There I was in the midst of a Marshalls store going a little toy crazy trying to decide what toys to get for my kids for Christmas. The Caterpillar brand backhoe came with batteries and buttons and hitting one of them instantaneously spewed out the familiar “beep beep” sound of a big vehicle backing up. Push another button and this time the backhoe signaled its intention to drive forward.
I stood there, staring at this construction vehicle wondering what about it made for such . fascinating play for my son and other kids like him.

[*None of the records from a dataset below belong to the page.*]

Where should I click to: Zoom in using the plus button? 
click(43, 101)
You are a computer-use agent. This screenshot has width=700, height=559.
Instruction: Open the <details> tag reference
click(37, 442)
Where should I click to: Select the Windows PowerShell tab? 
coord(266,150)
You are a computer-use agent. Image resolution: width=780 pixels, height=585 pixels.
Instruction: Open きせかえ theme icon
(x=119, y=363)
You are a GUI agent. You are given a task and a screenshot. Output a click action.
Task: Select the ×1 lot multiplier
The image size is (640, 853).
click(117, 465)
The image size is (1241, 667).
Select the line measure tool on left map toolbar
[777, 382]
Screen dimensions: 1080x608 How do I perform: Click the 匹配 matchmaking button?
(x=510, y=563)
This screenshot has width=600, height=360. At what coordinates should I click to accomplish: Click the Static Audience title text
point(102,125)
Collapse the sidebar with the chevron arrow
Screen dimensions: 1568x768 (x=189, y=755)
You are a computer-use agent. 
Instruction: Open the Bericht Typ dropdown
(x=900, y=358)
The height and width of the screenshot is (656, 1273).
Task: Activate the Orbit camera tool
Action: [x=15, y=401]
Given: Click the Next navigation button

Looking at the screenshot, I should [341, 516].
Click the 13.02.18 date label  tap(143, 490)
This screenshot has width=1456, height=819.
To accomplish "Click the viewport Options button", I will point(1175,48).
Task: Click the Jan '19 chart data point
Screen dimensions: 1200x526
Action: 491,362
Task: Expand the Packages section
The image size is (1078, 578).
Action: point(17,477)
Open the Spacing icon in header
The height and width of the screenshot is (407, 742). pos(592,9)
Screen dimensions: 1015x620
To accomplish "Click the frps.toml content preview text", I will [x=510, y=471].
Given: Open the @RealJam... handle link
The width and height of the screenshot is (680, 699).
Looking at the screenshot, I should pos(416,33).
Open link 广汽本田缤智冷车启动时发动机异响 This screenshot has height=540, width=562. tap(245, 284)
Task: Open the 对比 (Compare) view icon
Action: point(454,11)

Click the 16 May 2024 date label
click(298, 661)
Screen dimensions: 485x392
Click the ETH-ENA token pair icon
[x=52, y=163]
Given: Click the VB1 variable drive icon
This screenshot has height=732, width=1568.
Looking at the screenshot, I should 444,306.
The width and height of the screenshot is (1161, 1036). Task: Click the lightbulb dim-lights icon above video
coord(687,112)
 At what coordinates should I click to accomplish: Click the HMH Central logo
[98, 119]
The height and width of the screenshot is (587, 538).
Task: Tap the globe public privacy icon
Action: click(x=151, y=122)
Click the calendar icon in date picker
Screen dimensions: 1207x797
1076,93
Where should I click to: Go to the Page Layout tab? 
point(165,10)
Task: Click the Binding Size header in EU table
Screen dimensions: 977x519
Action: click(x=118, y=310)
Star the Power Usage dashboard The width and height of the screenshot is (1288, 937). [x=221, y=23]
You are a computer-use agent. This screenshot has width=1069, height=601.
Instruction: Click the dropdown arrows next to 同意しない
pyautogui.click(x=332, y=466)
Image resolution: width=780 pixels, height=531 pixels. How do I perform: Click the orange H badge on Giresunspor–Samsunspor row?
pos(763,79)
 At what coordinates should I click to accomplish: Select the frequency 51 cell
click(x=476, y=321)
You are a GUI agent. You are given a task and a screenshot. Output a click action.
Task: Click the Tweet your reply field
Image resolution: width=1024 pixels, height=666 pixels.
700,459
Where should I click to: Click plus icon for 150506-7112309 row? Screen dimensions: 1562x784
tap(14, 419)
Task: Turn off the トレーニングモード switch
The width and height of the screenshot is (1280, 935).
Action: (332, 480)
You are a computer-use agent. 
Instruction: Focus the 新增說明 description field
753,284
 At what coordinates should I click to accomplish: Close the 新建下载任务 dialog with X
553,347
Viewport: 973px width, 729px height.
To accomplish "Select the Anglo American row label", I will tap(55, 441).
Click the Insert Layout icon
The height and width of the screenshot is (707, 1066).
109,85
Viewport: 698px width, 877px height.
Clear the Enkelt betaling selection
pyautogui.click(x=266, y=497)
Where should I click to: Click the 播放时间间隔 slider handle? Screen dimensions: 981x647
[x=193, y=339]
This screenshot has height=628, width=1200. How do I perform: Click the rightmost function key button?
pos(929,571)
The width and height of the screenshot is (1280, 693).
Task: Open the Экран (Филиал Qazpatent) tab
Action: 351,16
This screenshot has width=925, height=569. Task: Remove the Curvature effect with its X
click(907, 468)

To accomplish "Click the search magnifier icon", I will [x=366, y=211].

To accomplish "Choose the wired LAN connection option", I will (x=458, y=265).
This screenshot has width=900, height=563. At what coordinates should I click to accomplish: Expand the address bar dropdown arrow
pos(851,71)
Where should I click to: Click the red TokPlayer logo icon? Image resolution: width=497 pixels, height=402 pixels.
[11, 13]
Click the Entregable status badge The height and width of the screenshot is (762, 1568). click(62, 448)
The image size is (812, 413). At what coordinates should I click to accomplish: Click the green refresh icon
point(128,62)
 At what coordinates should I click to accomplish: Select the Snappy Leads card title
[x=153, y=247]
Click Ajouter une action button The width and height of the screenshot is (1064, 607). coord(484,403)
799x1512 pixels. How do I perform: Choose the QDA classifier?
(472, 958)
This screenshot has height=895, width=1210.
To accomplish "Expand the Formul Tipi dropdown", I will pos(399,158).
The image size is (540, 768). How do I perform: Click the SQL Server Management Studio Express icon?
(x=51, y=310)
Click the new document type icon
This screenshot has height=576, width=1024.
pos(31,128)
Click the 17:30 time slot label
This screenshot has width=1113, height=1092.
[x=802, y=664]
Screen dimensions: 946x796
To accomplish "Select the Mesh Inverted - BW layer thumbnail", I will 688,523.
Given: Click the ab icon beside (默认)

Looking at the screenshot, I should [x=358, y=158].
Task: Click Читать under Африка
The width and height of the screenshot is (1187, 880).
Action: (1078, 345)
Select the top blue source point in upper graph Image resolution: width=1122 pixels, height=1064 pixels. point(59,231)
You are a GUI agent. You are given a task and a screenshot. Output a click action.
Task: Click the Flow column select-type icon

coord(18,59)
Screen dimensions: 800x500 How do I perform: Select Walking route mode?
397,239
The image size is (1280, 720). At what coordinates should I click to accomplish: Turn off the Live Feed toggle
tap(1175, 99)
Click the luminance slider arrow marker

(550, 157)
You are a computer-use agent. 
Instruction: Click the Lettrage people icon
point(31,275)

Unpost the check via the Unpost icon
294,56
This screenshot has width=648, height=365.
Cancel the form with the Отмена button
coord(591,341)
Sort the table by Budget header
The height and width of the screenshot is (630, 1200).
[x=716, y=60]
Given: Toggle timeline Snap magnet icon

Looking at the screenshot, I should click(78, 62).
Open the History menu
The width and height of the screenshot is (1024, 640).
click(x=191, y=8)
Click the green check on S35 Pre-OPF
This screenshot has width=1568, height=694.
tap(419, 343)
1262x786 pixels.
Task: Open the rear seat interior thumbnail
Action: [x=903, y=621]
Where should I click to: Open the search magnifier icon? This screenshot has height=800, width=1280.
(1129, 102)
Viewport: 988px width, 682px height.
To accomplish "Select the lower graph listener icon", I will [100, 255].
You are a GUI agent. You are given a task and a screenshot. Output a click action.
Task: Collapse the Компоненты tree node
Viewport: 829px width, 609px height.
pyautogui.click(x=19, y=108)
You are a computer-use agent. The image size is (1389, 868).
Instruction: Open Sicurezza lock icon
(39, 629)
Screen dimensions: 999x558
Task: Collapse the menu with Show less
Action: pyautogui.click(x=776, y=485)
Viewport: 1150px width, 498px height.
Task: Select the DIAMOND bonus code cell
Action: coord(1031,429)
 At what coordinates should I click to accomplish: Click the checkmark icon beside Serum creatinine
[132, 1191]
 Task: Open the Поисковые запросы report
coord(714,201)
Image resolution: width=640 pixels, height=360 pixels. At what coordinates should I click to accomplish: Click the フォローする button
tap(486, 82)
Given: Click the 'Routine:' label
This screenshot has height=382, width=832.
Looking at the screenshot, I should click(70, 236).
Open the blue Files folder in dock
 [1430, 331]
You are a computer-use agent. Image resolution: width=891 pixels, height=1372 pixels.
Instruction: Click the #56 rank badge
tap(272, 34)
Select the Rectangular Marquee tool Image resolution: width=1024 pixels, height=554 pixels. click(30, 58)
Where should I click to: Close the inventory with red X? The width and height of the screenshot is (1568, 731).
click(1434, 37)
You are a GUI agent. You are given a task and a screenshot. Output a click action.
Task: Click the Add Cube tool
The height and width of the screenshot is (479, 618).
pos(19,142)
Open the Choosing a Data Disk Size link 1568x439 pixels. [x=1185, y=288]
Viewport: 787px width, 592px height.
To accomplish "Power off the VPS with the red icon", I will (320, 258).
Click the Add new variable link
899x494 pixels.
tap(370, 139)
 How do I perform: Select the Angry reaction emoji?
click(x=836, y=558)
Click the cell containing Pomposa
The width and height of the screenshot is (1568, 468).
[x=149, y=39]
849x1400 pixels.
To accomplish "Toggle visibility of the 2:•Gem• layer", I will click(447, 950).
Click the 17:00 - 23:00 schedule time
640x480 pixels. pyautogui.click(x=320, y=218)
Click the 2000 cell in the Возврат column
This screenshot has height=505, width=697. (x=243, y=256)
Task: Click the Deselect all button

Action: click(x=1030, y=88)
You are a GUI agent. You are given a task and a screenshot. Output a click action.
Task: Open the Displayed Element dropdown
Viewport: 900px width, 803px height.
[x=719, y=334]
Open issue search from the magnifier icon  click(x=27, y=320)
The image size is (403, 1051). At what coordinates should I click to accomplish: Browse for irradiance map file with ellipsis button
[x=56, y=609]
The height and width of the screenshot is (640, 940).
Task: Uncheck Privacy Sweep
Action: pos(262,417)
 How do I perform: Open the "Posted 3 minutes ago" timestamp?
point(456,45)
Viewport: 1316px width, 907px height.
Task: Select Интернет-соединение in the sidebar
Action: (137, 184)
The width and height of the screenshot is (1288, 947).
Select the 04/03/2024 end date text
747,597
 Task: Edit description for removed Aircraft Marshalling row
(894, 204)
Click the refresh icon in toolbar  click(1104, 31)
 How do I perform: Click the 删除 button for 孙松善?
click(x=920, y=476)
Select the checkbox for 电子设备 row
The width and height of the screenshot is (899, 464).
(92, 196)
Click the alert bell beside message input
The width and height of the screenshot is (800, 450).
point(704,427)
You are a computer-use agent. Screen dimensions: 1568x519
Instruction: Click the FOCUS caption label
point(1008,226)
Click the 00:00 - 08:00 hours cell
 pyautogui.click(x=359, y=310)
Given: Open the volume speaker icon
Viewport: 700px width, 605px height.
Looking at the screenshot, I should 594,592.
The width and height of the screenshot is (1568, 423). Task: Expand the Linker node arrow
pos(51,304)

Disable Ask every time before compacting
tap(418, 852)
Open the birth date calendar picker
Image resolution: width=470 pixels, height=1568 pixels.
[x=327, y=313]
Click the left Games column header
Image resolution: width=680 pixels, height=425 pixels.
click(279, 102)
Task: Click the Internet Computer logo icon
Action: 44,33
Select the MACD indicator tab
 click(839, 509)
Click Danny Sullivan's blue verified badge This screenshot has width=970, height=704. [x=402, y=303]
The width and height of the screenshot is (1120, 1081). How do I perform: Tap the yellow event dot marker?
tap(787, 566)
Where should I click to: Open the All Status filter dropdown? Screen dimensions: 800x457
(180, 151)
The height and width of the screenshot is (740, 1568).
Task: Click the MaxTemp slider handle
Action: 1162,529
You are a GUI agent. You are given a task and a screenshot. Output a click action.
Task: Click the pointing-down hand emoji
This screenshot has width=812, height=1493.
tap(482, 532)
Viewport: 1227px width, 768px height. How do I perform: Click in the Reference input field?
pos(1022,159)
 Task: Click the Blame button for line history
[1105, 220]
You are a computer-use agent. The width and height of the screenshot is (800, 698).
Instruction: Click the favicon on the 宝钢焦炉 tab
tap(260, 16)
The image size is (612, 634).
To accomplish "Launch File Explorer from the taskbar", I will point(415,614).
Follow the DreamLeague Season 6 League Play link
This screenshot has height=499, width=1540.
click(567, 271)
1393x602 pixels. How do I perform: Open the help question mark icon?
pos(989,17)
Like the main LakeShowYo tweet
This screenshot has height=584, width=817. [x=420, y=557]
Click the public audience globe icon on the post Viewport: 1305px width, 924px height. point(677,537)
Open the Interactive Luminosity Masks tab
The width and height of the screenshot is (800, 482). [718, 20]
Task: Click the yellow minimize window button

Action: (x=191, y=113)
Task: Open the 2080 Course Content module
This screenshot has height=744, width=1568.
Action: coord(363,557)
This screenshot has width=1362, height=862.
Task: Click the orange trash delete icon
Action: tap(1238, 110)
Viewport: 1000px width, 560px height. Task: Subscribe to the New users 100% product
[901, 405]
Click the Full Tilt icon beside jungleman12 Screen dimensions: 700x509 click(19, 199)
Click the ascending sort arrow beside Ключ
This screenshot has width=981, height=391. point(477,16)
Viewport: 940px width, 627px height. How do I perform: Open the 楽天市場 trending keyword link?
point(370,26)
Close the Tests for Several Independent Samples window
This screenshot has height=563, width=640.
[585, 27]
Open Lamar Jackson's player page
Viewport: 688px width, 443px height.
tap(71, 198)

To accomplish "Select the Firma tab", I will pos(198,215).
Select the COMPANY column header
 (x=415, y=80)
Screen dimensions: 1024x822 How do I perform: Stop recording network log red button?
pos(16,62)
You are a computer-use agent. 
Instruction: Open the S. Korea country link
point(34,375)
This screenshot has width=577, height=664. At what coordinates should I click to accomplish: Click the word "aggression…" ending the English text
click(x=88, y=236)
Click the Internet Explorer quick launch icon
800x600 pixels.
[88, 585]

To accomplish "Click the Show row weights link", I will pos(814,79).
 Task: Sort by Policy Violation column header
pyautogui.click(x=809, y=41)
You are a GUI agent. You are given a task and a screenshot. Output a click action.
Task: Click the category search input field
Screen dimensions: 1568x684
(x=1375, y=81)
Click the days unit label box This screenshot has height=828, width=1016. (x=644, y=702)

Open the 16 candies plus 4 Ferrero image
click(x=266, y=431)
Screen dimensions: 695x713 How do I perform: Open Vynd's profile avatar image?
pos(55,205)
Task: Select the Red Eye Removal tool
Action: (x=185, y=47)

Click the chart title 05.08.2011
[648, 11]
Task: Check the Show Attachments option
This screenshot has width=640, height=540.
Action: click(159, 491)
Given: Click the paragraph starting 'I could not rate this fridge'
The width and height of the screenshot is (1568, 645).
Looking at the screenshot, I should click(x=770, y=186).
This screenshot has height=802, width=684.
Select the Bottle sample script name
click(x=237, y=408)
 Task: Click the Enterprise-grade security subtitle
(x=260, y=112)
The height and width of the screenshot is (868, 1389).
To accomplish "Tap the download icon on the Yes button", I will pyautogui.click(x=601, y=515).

My little boy is a walking stereotype of boyhood. He is heavily into trucks, trains, and cars. He pretty much does not play with anything else and only momentarily, if at all. Even though we only recently bought him a few of these toys (e.g., a Duplo Tow Truck and a set of used Disney Pixar cars from a Consignment Sale) to supplement what he did not have in this rich stash already, he got an entire Thomas the Train table and trains as a hand-me-down, along with many other cars and boy-centric toys.
Sometimes I wonder if he is such a cliche because the majority of the toys he was introduced to from a young age were stereotypical “boy” toys like trains, cars, and trucks or did he naturally gravitate toward these even though he had a few other options. Did we fuel the stereotype by continuing to buy him “boy toys” (I hate myself for even making these distinctions)?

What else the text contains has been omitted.